There exist several efficient k-mer counting algorithms. If the available memory is very large, arrays with a straightforward k-mer indexing can be used for counting. As memory is limited, fast access hashing has become an alternate solution. Most of the currently available solutions engage this approach. Most of the existing algorithms also exploit the fact that the usage of unsigned integers instead of character strings simplifies the problem and facilitates the solution. Spurious k-mers can be easily removed by employing a bloom filter. A bloom filter is a space-efficient probabilistic data structure that can be used to search for the existence of an item in a set. Suffix tree based solutions are also popular.

We introduce a novel internal memory technique called k-mer Counter based on Multiple Burst Trees (KCMBT), which uses cache efficient burst tries to solve this problem. A burst trie is a trie in which a full node is split into multiple nodes to make space for insertion of new elements. This algorithm combines a number of powerful ideas to enable faster output. These ideas include utilization of burst tries to store k-mers, consideration of $(k + x)$ -mers and unifying a k-mer and its count in a single unit. Currently KCMBT is the fastest k-mer counting algorithm. Experimental results in conjunction with theoretical analysis establish our statement.

2 Related works

An obvious approach to k-mer counting is to use a hash table, where any k-mer is used as key and its count as value. If the available memory is very large, a simple array can be used to realize this hashing. On the other hand, simple hashing-based methods with limited memory suffer from large run times. Most of the available algorithms take advantage of multi-threading, out-of-core and locking optimizations to design efficient hash-based solutions.

Tallymer (Kurtz et al., 2008) engages enhanced suffix arrays to store k-mers. But it is computationally expensive, and its memory requirement is highly dependent on the genome size and its coverage.

Jellyfish (Marçais and Kingsford, 2011) introduces a multi-threaded, lock-free hash-table for k-mer counting. It exploits CAS (compare-and-swap) assembly instruction to access and update a memory location in a multi-threaded environment.

Single occurrence k-mers may be produced due to sequencing errors. Bloom filter (Bloom, 1970) is a good way to avoid counting most of these k-mers. Single-threaded BFCounter (Melsted and Pritchard, 2011) uses this probabilistic data structure to store more frequent k-mers in reduced memory. It employs hash tables to store k-mers occurring at least two times. Jellyfish is faster than BFCounter in experimental comparisons.

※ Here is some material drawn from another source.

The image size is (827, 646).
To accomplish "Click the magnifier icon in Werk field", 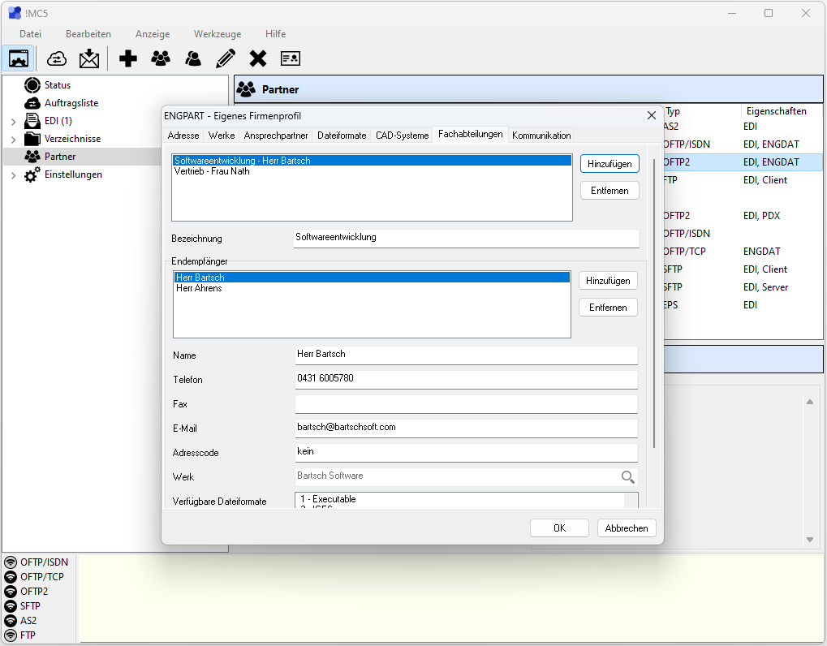I will (627, 477).
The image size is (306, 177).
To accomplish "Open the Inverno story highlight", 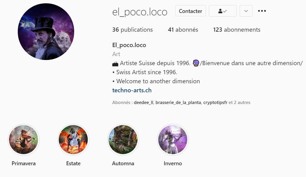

Sort and compact instead of hashing is another technique to count k-mers. Turtle (Roy et al., 2014) gathers k-mers in an array upto a certain point. Then it sorts and compacts them. This is an in-memory algorithm and the array should be large enough to hold all unique k-mers. Some versions utilize a bloom filter to remove spurious single occurrence k-mers.

Large memory requirements have been further reduced by disk-based methods. DSK (disk streaming of k-mers) (Rizk et al., 2013) counts k-mers with very low memory usage. It partitions k-mers according to hash values computed by some hash functions and stores them in the disk. Later it loads one partition at a time and counts k-mers using a hash table. It computes k-mer frequencies of human genome engaging only 4GB of memory.

Another disk-based parallel k-mer counting algorithm is KMC (K-mer Counter) (Deorowicz et al., 2013). It works in two phases: distribution phase and sort phase. Distribution phases collects k-mers into buffers. When buffers are full, it sends them to different disk files determined by prefixes of k-mers. After storing all the compact k-mers into disks, the sort phase brings back one file at a time, expands k-mers, sorts and merges them to count unique k-mers, and writes them back to the disk. This algorithm is very efficient in terms of time and space.

MSPKmerCounter (Li et al., 2015) is another efficient disk-based k-mer counter. It offers a new technique called Minimum Substring Partitioning to partition reads in a more effective way. Another two phase external memory algorithm is KAnalyze (Audano and Vannberg, 2014). In the first phase, it accumulates k-mers until the allocated memory is full. Then it sorts and merges them, and writes them in the disk. In the second phase, all the disk files are merged in multiple steps.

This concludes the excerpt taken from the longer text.